This table previews the NHL skater data used in the clustering section. It includes player salary, time on ice, possession statistics, expected goal percentage, and offensive zone start percentage.

The purpose of this section is different from the regression analysis. Regression explains variation in one outcome variable. Clustering looks across several variables at the same time and tries to group similar players together. In this case, the goal is to identify player archetypes based on cost, usage, possession impact, shot quality impact, and deployment.


Initial Required Cluster Model

The initial model follows the required variables from the assignment: salary, time on ice, CF%, and FF%. These variables give a basic profile of each player based on compensation, usage, and shot attempt share.
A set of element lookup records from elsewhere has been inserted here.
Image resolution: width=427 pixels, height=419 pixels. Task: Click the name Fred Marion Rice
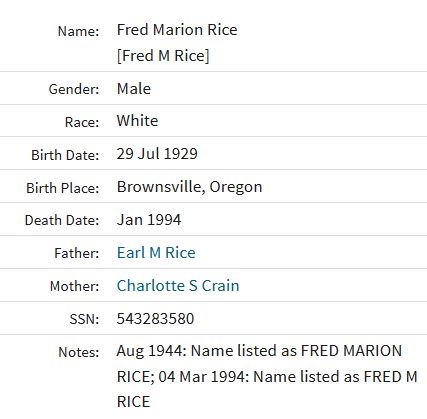pos(177,30)
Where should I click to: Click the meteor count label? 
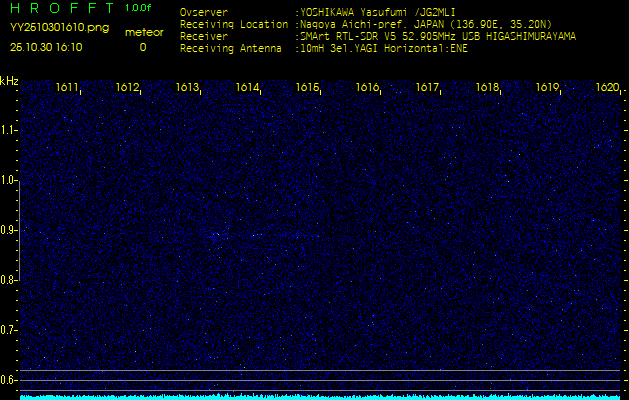pos(143,32)
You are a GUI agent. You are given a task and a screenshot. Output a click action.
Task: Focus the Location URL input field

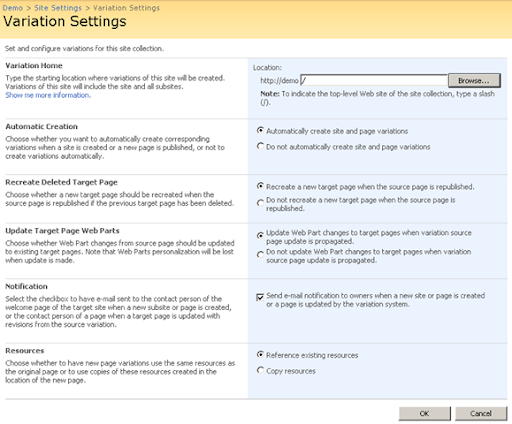pyautogui.click(x=374, y=80)
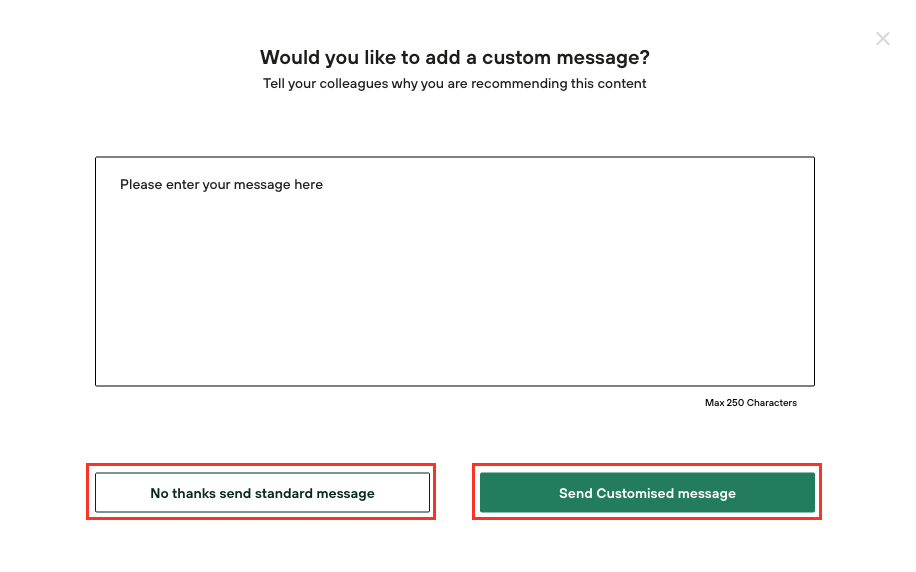Activate the large bordered message input
The height and width of the screenshot is (572, 916).
454,271
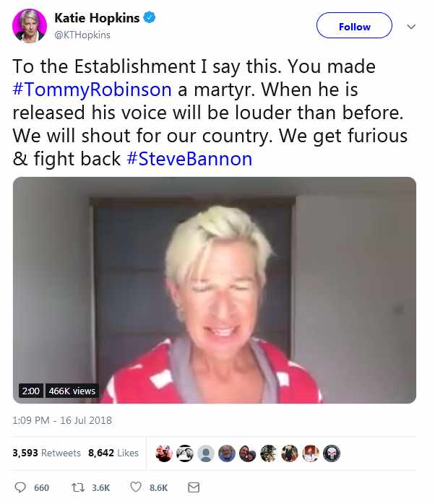Open the @KTHopkins handle
This screenshot has height=504, width=435.
tap(82, 35)
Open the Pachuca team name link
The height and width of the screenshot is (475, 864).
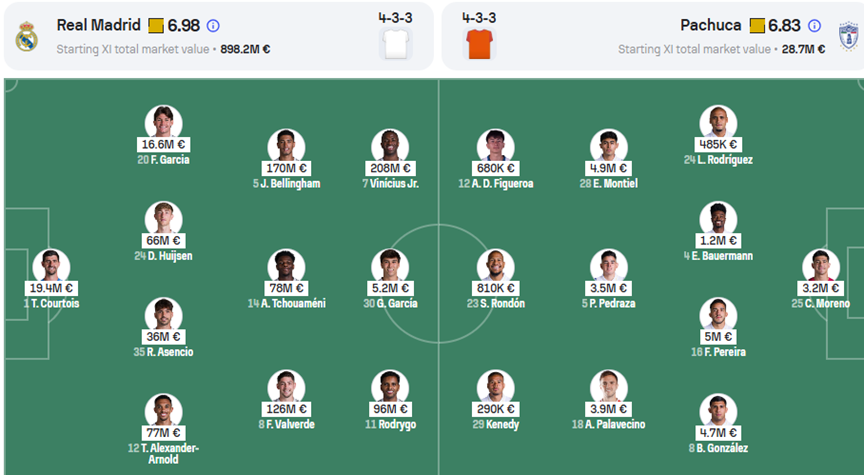tap(711, 25)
Before running k means clustering, the data must be normalized and scaled. This is necessary because the variables are measured on different scales. Salary is measured in dollars, time on ice is measured in minutes, and CF% and FF% are percentages. If the data were not scaled, salary would dominate the model simply because it has much larger raw values.

Clustering models are useful because they let the data identify groups instead of forcing players into categories manually. However, the clusters are only as good as the variables included. In this first version, the model is intentionally simple because it follows the assignment’s starting point.

K means clustering is appropriate for this analysis because the goal is to group players based on similarity across several continuous numerical variables. The algorithm works by minimizing the distance between players and their assigned cluster centers. Since k means relies heavily on distance calculations, scaling the variables beforehand is especially important so that larger scale variables such as salary do not dominate the clustering process.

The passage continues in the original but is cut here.